Egypt and Democracy: the Muslim Brotherhood. Following the referendum in Egypt that passed constitutional amendments that will govern upcoming parliamentary and Presidential elections, the media is full of commentary that the only movement that will be able to get its act together in time for elections and field a party is the Muslim Brotherhood, and since the Parliament that will be elected will choose the commission that will write a new constitutional for Egypt the democratic revolution – so goes the conventional wisdom – is already in jeopardy.

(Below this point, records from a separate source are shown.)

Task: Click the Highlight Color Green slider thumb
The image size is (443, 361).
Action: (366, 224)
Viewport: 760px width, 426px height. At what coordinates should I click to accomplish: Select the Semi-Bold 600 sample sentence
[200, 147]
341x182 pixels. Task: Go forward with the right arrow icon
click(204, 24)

Probably not, but it is worth looking at what the criteria for a political party participating in a truly democratic process should be. After all, Hitler won a democratic election in 1933. It is legitimate to ask a political party whether it supports democratic institutions (especially periodic free and fair elections) or whether it is participating in an election only to gain power with the goal of destroying democratic institutions. A party committed to creating an Islamic state is not committed to democracy, just ask clerical/military dictatorship of Iran, which explicitly defines itself as against “western” democracy and where unelected clerics have the final say on who can run for office. The Muslim Brotherhood sends mixed messages on its intentions. In Egypt, it is at present engaged in internal debates on issues that go to the core of its democratic credentials, including on the role of women in political institutions and whether non-Muslims can run for the Presidency, that could come down on the anti-democratic side. This internal debate – and the possible emergence of more than one political party out of the Brotherhood should be welcomed.

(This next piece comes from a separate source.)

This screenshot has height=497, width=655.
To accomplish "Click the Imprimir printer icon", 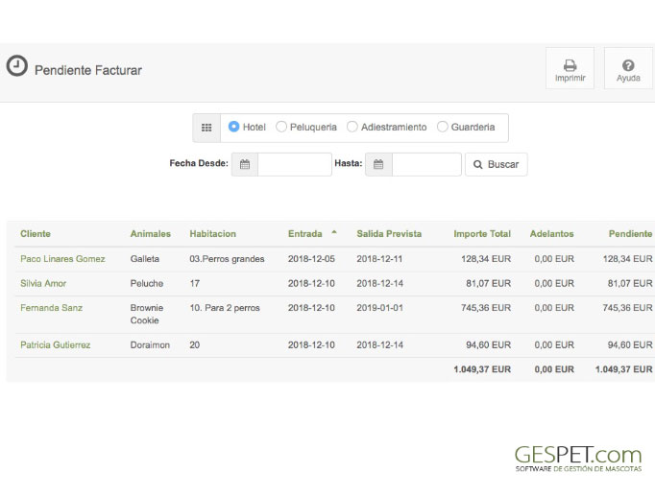I will pyautogui.click(x=570, y=65).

Adherents to one strain of Islamic thought, the Salafi movement, inside and outside the Brotherhood, seem clear on anti-democracy views. In a NYT Magazine feature, (3/20/11) on US Muslim cleric Yasir Qadhi, Qadhi discusses his Salafi faith (closely linked to the Wahhabism of Saudi Arabia) including its rejection of democracy. He is quoted as saying, “Can you believe it – a group of people coming together and voting and the majority vote will then be the law of the land. What gives you the right to prohibit something or allow something?” While Salafis are not a unified sect scholars they are associated with extreme intolerance and believe in a strict interpretation of the Koranic law, rejecting any modern interpretations. (Salafis do not believe that women stand for elected office, clear rejection of a core democratic principle that individuals have the right to organize political parties and stand for office.)
At the very least parties participating in elections should commit themselves to the democratic process (i.e. periodic elections). There would be no guarantee they would stick to the commitment, but international reactions would be sanctioned if they did not.